第12話 意志

 電車で乗り継いだ先、都心の一角に、その巨大な建造物は存在していた。周辺のビル群が土地代を考慮した高層型のものであるのに対し、魔力制御学研究所は縦ではなくとにかく広範囲な土地を確保するという、この辺りの地価でやることが正気とは思えないほどの広大な土地を所有していた。むろん、高さも備えてはいるが、土地の広さに比べたらその高さも霞むほどだ。薙斗もレキナもスピサもその大きさに思わずたじろぐ。薙斗がここを訪れたのは、召喚士適合試験の最終試験のために訪れたことがあるため、二回目ではあるのだが、やはり何度見てもこの大きさには驚かされる。

『薙斗くん。これほどの施設だ。最悪門前払いだが、大丈夫か?』

「大丈夫ですよ。向こうはこちらを断る理由がないですから」

そう言いながら、薙斗はレキナとスピサを連れ立って施設の正面から堂々と入っていく。薙斗は入ってまずその大きさに改めて驚かされる。研究施設の一つであるのにも関わらず、エントランスホールだけでサッカーができるのではと思えるほどである。だが、今は大きさに囚われているわけにはいかない。薙斗はまっすぐに進んでいき、フロントまで足を進めていく。受付の女性に、話しかける。
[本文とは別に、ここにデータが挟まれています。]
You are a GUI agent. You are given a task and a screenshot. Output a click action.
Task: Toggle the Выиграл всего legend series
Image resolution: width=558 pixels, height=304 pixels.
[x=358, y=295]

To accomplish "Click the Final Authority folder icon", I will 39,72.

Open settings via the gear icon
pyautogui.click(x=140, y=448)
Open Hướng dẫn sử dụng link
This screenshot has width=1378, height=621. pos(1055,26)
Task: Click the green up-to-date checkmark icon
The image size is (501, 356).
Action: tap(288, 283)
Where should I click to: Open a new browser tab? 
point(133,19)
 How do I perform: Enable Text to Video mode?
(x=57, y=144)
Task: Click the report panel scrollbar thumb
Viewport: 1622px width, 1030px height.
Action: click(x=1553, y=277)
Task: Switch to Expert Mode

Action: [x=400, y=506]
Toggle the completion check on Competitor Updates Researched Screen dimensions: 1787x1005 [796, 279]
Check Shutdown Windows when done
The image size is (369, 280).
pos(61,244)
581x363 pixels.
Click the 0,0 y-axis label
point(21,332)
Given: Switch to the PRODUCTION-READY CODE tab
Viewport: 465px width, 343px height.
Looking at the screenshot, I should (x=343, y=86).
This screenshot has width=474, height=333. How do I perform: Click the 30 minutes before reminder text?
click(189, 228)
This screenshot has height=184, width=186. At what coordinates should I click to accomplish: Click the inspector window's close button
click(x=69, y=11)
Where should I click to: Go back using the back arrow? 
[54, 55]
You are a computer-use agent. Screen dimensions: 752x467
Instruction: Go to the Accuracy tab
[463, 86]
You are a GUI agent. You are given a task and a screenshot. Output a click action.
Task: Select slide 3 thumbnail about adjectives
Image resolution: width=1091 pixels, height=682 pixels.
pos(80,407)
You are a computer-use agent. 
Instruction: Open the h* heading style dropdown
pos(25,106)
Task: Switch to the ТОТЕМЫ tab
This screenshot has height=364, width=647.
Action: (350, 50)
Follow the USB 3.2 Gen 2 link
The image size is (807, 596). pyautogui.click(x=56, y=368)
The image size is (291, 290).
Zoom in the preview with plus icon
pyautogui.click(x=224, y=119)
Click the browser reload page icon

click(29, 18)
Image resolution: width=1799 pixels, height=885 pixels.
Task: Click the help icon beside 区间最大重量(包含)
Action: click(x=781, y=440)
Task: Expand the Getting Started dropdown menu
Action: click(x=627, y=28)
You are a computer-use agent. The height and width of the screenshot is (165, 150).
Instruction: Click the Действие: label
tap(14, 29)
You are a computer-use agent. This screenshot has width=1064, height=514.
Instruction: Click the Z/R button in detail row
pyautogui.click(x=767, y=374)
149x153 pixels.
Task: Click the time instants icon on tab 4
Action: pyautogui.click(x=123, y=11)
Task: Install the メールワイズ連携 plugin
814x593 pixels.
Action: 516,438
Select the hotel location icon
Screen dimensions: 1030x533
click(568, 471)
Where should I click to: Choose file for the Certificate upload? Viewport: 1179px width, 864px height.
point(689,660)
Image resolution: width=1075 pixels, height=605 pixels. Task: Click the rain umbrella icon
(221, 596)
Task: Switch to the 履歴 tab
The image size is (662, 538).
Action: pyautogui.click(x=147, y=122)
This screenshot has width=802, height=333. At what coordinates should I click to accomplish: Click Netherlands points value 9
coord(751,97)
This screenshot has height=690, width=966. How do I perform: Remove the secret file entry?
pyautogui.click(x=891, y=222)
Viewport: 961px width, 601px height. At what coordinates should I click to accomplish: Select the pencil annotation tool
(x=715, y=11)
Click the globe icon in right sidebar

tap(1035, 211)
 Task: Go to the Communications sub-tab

「すみません。フェアリー研究部門の旭川佳苗さんと面会を行いたいのですが」

だが、きょろきょろとするだけで返答は返ってこなかった。

『忘れたのか。君の姿は人間には見えない』

通信機越しに璃子にそう告げられ、自分の状態を思い出す。それと同時に、彼女の言葉がその通りであると、まざまざと見せつけられた。薙斗は作戦を変更。レキナを前に立たせ、喋る内容を後ろから伝えることにした。先ほどと同じ内容を、レキナが受付へと告げる。

「はい……申し訳ございません。本日旭川さんとは面会の予定が入っておりません。アポイントメントはお済みですか?」

ここに関しては当然のことだった。向こうにとっては薙斗の名前を出した程度ではアポイントメントをとったところで弾かれるのは目に見えている。ならば、もっとインパクトのあるやり方で攻めた方がいい。

「あれ、うまく連絡がいってませんでしたかね……。本人に確認していただけませんか。「重要調査対象」を連れてきた、狭霧薙斗という者が面会を求めている、と」

薙斗の切り札はこれだった。彼女達にとっての重要調査対象……それはスピサのことだ。今まで幾度も捕獲に向けて召喚士を送り込んでは失敗し続けていた重要調査対象が向こうから来たのだ。向こうにとってはまさに渡りに船。これほどの奇跡とチャンスは彼ら彼女らにとっては非常に大きなものだからだ。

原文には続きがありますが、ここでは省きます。